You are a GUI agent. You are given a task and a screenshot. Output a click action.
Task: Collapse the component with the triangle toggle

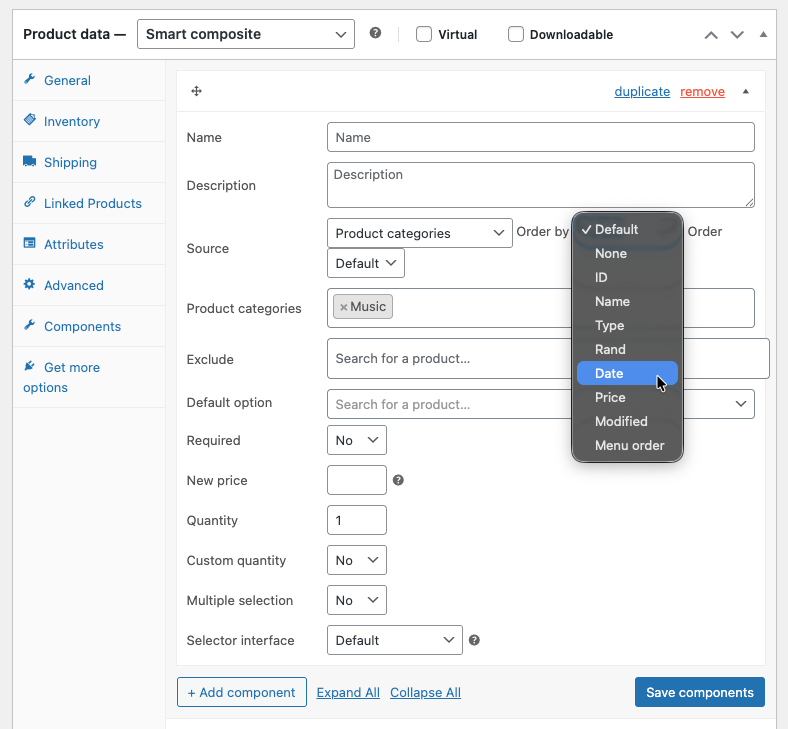tap(745, 91)
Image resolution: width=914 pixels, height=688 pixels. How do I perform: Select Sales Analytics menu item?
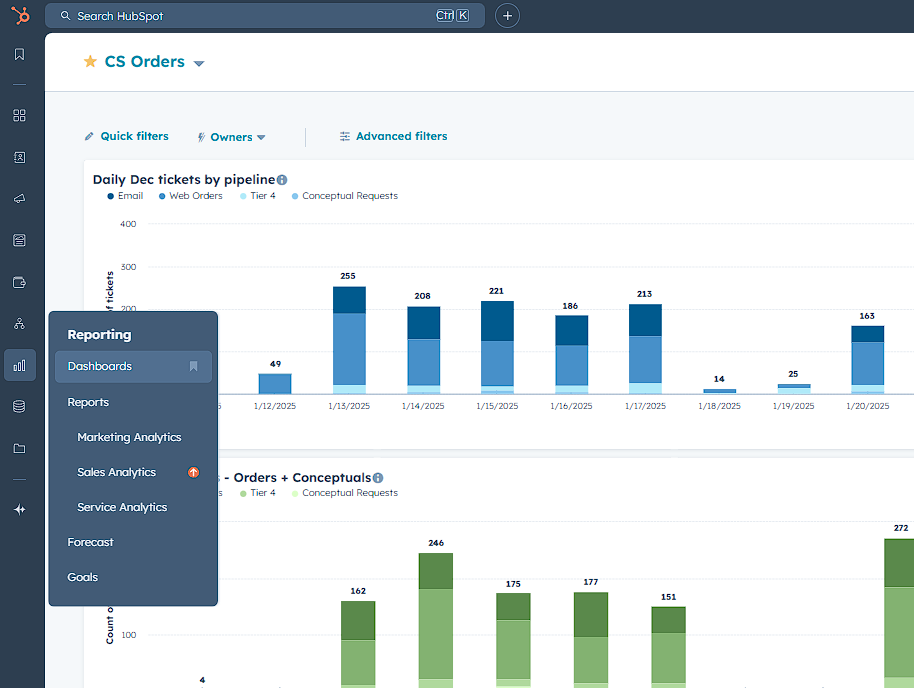click(x=116, y=472)
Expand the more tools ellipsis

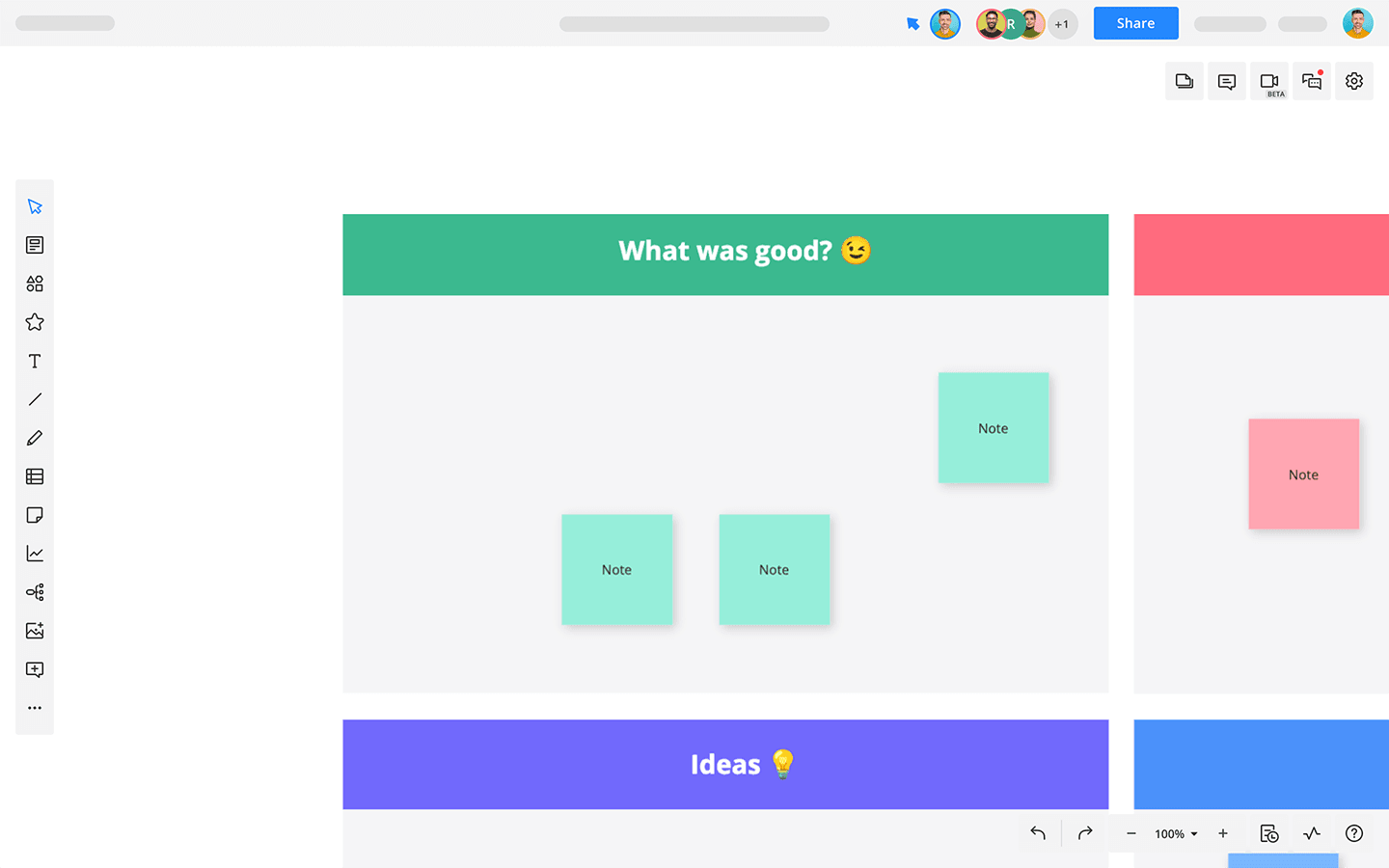click(35, 708)
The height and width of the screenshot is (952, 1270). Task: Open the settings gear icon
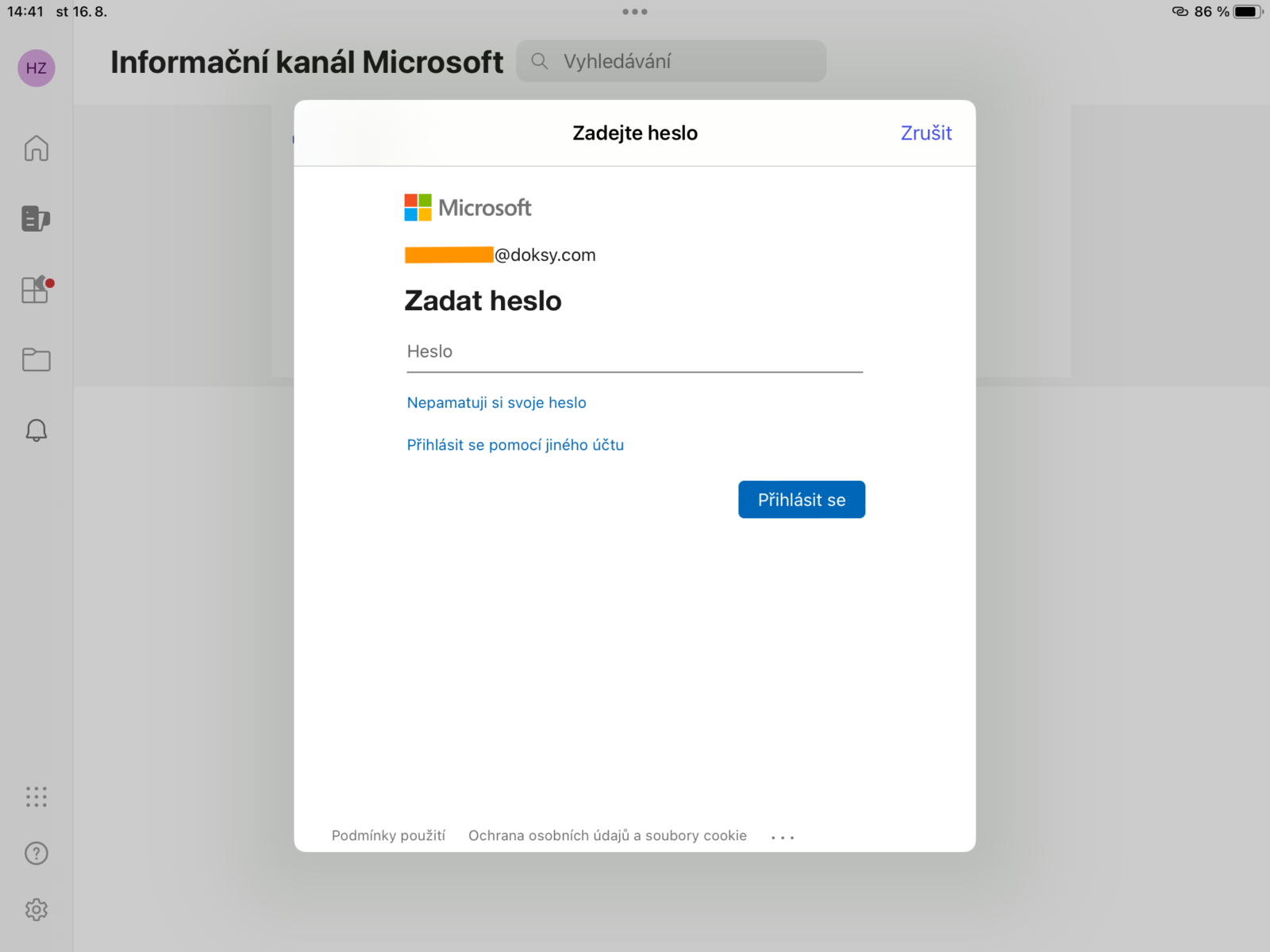(x=36, y=910)
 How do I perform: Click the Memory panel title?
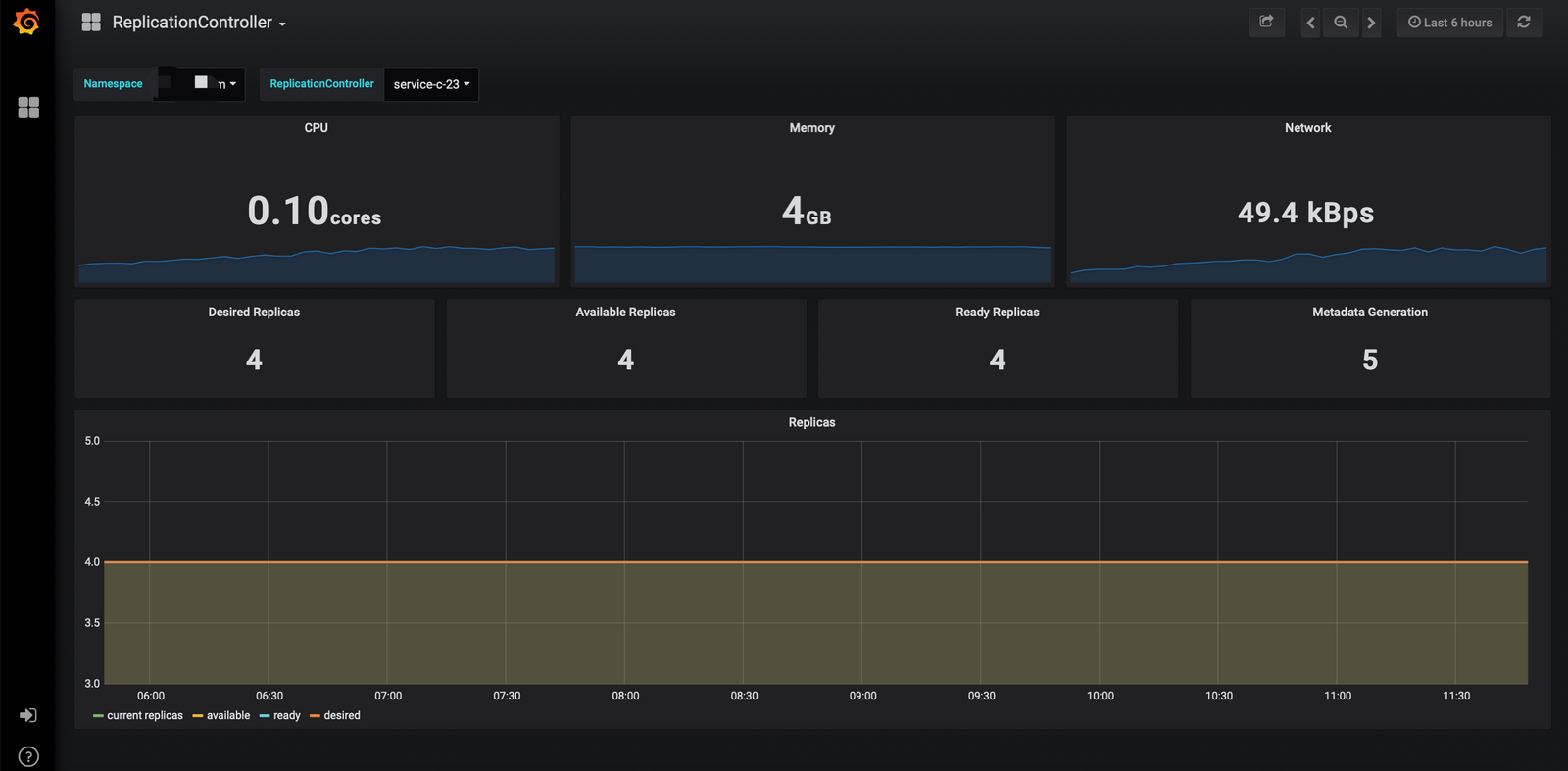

——

EXERCISE AIM
The answer must restate each entry word for word and contain no images.

COMPLETED TASK
You are a GUI agent. You are given a task and a screenshot. Output a click action.
Task: Collapse the component with the triangle toggle

tap(745, 91)
Image resolution: width=914 pixels, height=688 pixels. How do I perform: Select Sales Analytics menu item?
click(x=116, y=472)
Expand the more tools ellipsis

click(35, 708)
The height and width of the screenshot is (952, 1270). Task: Open the settings gear icon
(x=36, y=910)
 How do I perform: Click the Memory panel title?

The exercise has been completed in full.